Sunday 24 July 2011

Tall Ships, Lerwick
















The band on the Victoria Pier stage gets most of the cold crowd's attention. The fiddler's wearing fingerless gloves; the singer's hood's hooked on her head. Half the audience is in the steamy beer tent. The rain sweeps down on the other half, and the northerly bells out the flagged rigging in tense, shivering arcs on 47 tall ships.

The audience stamp and sway and yell and whistle but half the collective consciousness is always going to be distracted, glancing all about to see who's joining the crowd, who's fraying away. The influx of new souls that have come with the boats have changed the dynamic, too, like a sudden plankton bloom. There's face-painters, bands, crews, food sellers, fairground rides, craft stalls; man on stilts, person with a puffin's head. There's a guy clinging to a hauled anchor, painting it black. There's the fisheries boat. A container ship passing up. The Bressay ferry trundling back and fore. Ropes slapping in the wind.
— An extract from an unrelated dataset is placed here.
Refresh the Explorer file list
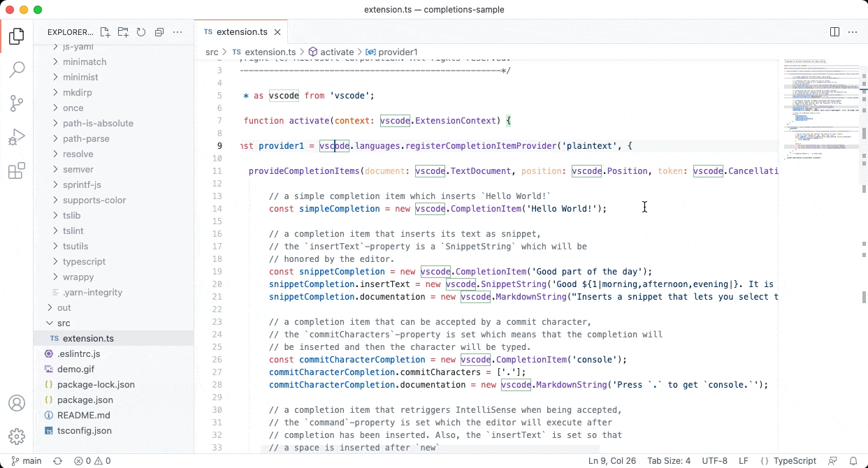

And folk. Colleagues and bosses from all the jobs you've ever done, and there are the dear friends and the ones you like but never seem to see and the surprising number of faces you don't know. Folk you know but don't recognise until the last minute because of the waterproofs cinched tight about their faces. Ones who've moved away but come back for Tall Ships. People who are good at names, and people who are good at faces. People who are good at both, or ones like me who are good at neither. Local celebrities. Neighbours and their families. The friends who give you a home. The friends who tell you what you want to hear and those who tell you what you don't want to hear, and the ones that listen, and the ones that don't, but make you laugh, and there are the ones whose communication is coded and clever, talking on one level and meaning on another, and the ones who are completely transparent in all their communication. There are the ex's and the new partners, and the ones terrified of running into them; and there are more whose losses are more present and more painful.

This hyper-sensitive consciousness, generously and necessarily aware of other lives, is always vulnerable. The Town Hall flag's at half mast, and everyone is thinking of Norway.